The Kellogg competition aims to encourage entrepreneurial real estate ventures. Nine international semi-finalist teams were asked to create scalable, profitable real estate business—complete with supporting financials and profit projections—that would rethink traditional real estate strategies and help solve urban and social issues.
The Berkeley team consisted of an interdisciplinary group of students from real estate, law and business backgrounds. They are Julia McElhinney (MRED+D ‘19), Stefan Jeitler (LL.M ‘19) and Haas MBA students Esmond Ai (MBA ‘20), Kyle Raines (MBA ‘21), Nithya Rathinam, (MBA ‘21), and Hind Katkhuda (MBA ‘20).
Raines said their proposed real estate venture, named Click + Mortar, would provide secure delivery options through package pick-up centers—and help businesses that sell mostly online to benefit from small, short-term brick-and-mortar presences in key urban centers.
“We see the social and economic challenges of empty Bay Area retail spaces every day,” McElhinney said. “So we wanted to create a viable and scalable business that would address this issue locally, drive profits, and offer opportunities to expand to other urban areas facing the same challenges.”
The team spent four months researching the concept, talking to developers, property managers, e-tailers, and package locker providers.

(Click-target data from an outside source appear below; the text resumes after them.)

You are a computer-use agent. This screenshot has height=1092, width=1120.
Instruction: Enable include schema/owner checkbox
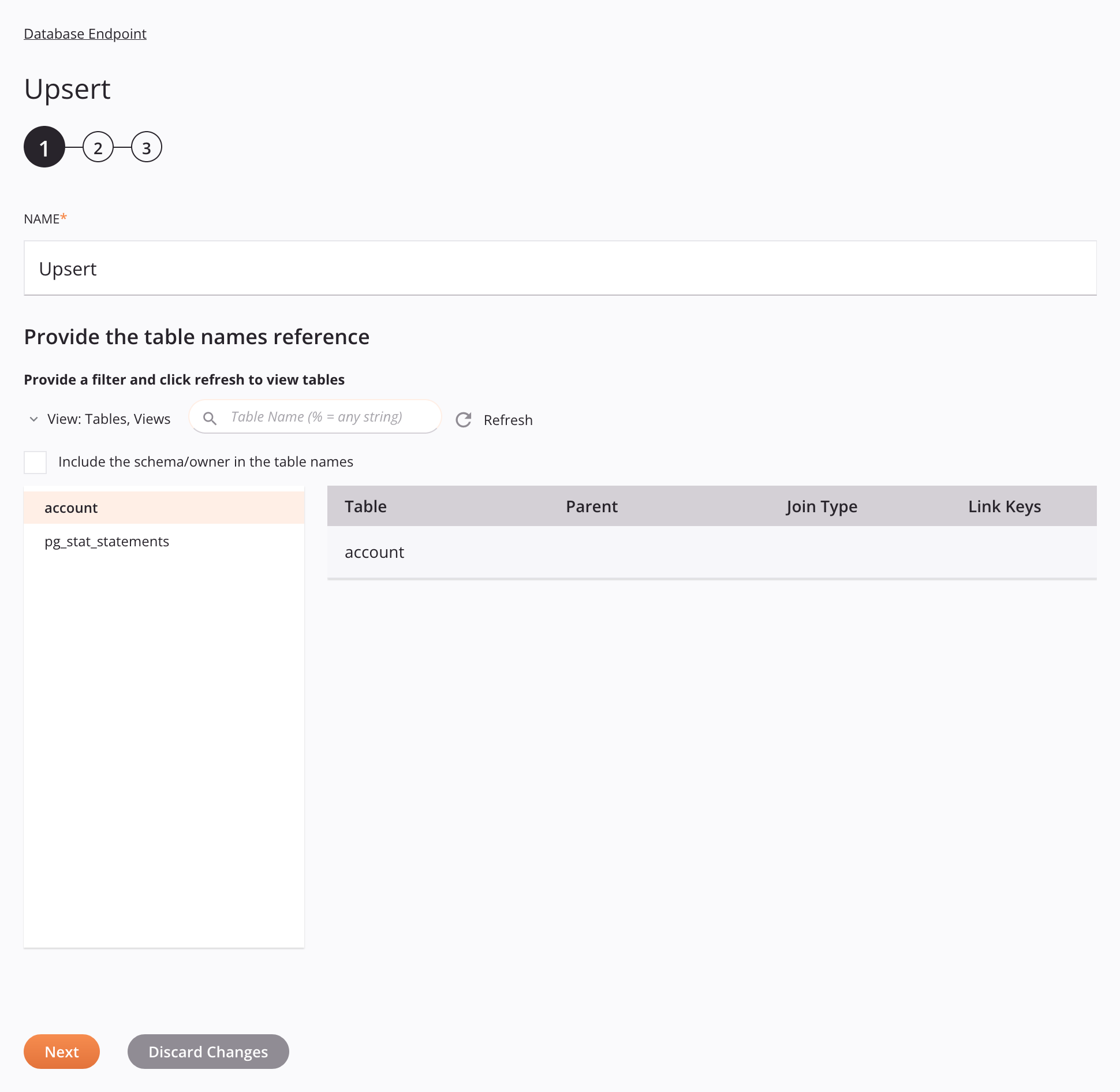35,462
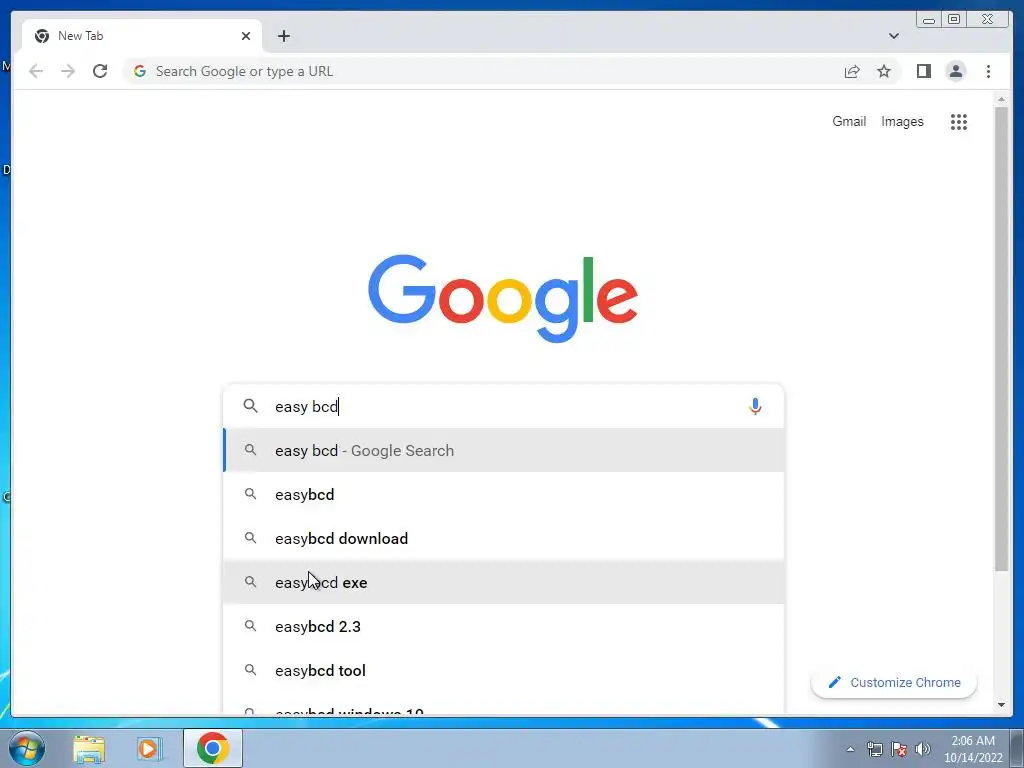Start voice search with microphone icon
This screenshot has width=1024, height=768.
pos(755,406)
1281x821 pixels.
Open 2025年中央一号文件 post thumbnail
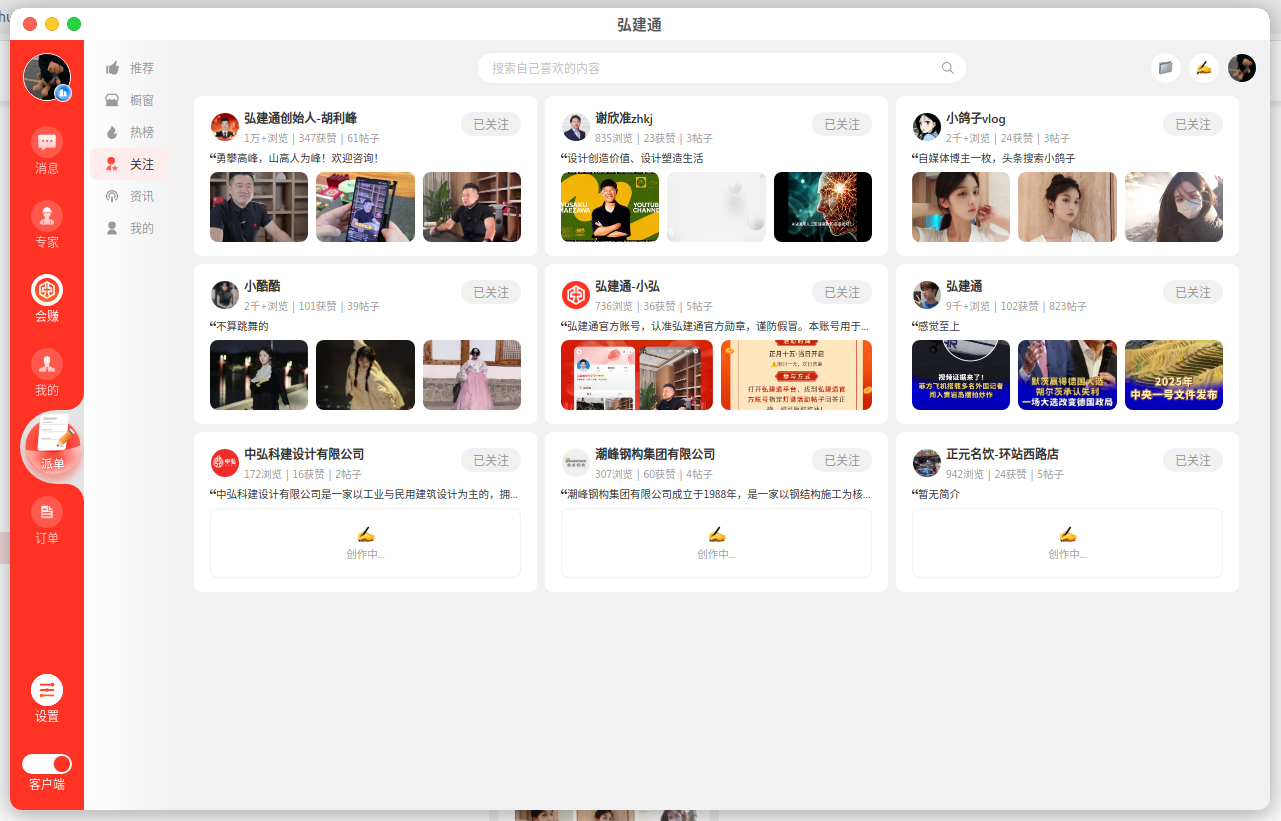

The idea includes signing discounted, long-term master leases in large, vacant retail spaces; adding package lockers to part of the space; and filling the remaining area with small, short-term retail lots.

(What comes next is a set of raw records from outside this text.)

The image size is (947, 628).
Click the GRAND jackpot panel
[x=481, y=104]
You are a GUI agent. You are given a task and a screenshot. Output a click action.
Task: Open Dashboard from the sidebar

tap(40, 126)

“Our students found an incredibly creative solution to an intractable problem,” said their faculty adviser, real estate Professor Nancy Wallace, co-chair of the Fisher Center for Real Estate and Urban Economics. “Their idea is so compelling that they’ve already found real property owners and clients who are willing to sign on if Click + Mortar launches.”
The team members are currently considering how best to bring this business idea to fruition. They have seed capital from the competition’s $25,000 cash prize and an additional $75,000 to apply toward co-working space and legal and accounting professional services. In addition, several investors who attended the event have already requested pitch decks.
McElhinney says that her experience as an MRED+D student prepared her "incredibly well" for the competition, especially because it introduced her to Bay Area industry professionals who were able to consult or provide advice on the project.
"One of the best things that the program has done has been to introduce students like myself to top minds in the real estate field here in the Bay Area. I called upon many of these thought-leaders to vet and help develop our idea over the course of the semester. I also asked my Professional Practice instructor, Cal Inman, for advice on retailing strategies that played a significant role in the development of our business model: Cal himself has really pushed the envelope with shipping container micro-retailing spaces in Oakland and this was a tremendous inspiration for me and my team," she explained. "Our faculty director, Christopher Calott, was very supportive of my participation in the competition and we worked together to develop a capstone research project for me that builds off what I learned as part of the Kellogg Real Estate Venture Competition team for Berkeley for 2019."